Extracted data entries
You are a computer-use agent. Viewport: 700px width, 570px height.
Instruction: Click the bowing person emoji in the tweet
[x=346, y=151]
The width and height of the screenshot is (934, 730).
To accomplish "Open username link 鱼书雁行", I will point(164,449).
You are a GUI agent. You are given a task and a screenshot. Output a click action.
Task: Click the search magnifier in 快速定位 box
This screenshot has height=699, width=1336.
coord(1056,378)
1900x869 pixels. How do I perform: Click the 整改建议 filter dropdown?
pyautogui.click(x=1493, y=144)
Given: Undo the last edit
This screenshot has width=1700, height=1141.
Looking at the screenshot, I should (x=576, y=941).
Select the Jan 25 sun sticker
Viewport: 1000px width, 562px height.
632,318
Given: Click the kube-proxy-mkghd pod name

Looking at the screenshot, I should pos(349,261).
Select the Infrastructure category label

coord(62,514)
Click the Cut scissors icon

▶ Your goal
Return every line above in which the string "agent" occurs.

▶ Task result
You are a computer-use agent. Viewport: 700px width, 570px height.
You are a GUI agent. You are given a task and a screenshot. Output a click action.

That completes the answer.